任务详情> 从下面的条目中提取所有含有字符串“Select”的行，并逐行照抄。

(摘自一个合集的条目)
>>

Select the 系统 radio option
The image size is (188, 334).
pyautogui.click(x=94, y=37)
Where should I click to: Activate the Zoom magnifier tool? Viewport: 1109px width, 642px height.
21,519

<<
>>

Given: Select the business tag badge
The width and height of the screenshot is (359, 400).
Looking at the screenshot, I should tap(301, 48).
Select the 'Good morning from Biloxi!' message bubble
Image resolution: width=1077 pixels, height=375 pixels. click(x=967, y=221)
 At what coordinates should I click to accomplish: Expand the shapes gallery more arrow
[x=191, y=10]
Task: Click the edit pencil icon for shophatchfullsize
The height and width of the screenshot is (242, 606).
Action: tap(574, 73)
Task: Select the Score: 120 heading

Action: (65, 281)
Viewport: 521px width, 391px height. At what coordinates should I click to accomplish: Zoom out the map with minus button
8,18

<<

解答>
Select the 系统 radio option
Given: Select the business tag badge
Select the 'Good morning from Biloxi!' message bubble
Task: Select the Score: 120 heading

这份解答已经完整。